Yusef Salaam and Raymond Santana, two of the other Central Park Five, also applauded Lopez’s exoneration. “It’s only right that he’s exonerated… He’s due that,” said Santana, who was only 14 years old when the six boys were unjustly arrested.
Since their arrest in 1989 and exoneration in 2002, the Central Park Five have been an infamous example of how the American justice system regularly oppresses Black and brown people. According to the National Registry of Exonerations, over 3,175 people have been wrongfully convicted since 1989, the year that Lopez and the other boys were falsely arrested. Additionally, Black people are seven times more likely to be wrongfully convicted of murder than white people. It shouldn’t be surprising that the most prominent case of this type of persecution involves yet another victim of injustice. These issues are woven deep into the justice system and won’t be resolved without significant reform or the creation of a new system altogether.
While Lopez’s guilty verdict has been erased at last, the trauma he suffered as an innocent man in prison remains. According to an N.B.C. interview with psychologist Joanne Frederick, exonerees show “increased anxiety and depression from first being accused of something they did not do [and then] being convicted in court, which is trauma… Then they go through the prison system, which is another level of trauma. And then they are proven innocent, exonerated, and there’s more trauma because suddenly they are lost, searching where to fit in the world.”

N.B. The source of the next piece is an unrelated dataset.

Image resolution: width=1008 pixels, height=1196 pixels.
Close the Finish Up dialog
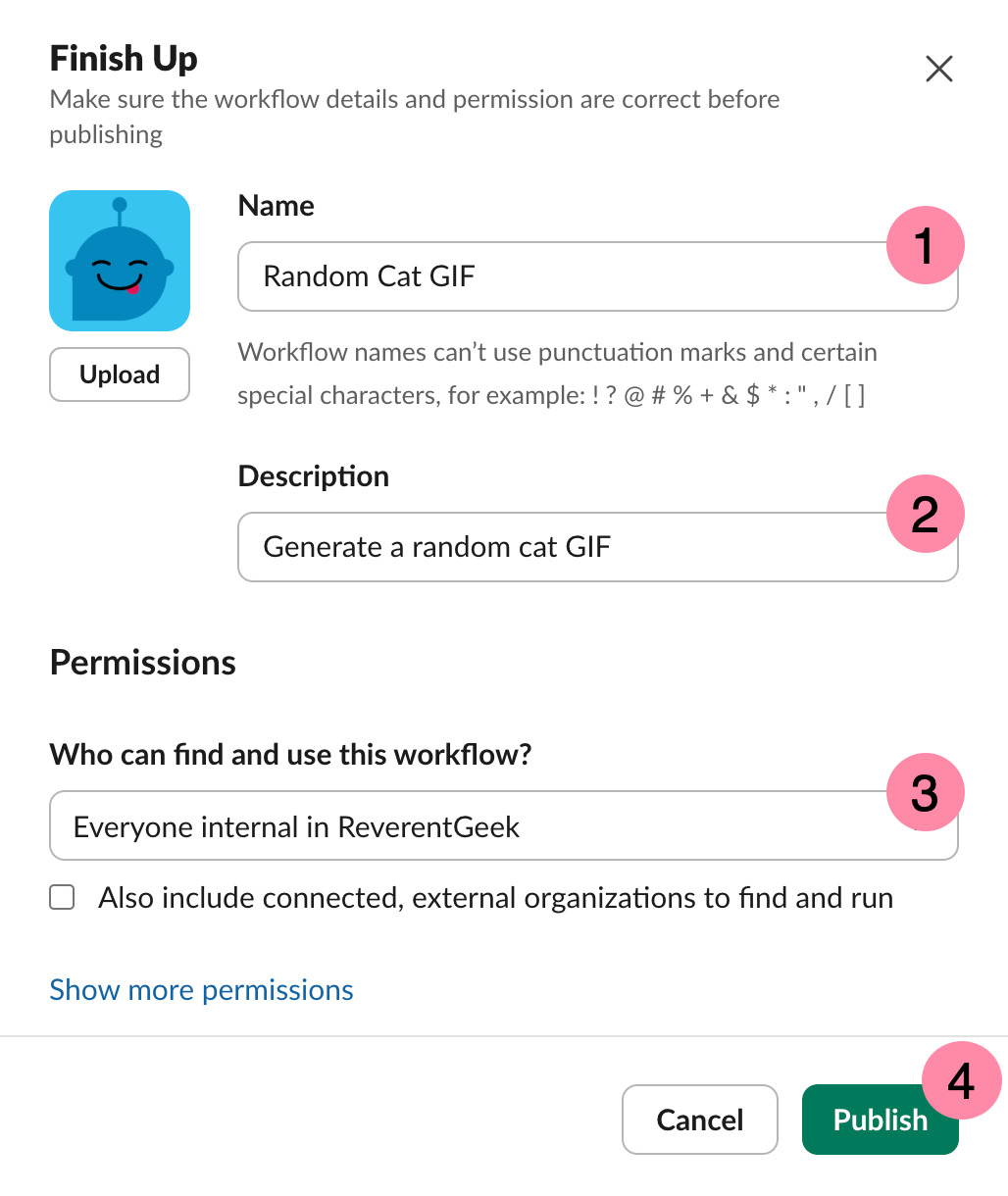pyautogui.click(x=938, y=69)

While Lopez’s exoneration undoubtedly comes as a relief to him and his family, the harm the justice system did to Lopez and his Central Park Five counterparts can never be undone. That’s why American criminal justice must be reformed or replaced with a system that doesn’t allow this everlasting abuse to occur. It’s time to end the U.S.’s system of oppression and save exonerees’ lives, before they become exonerees in the first place.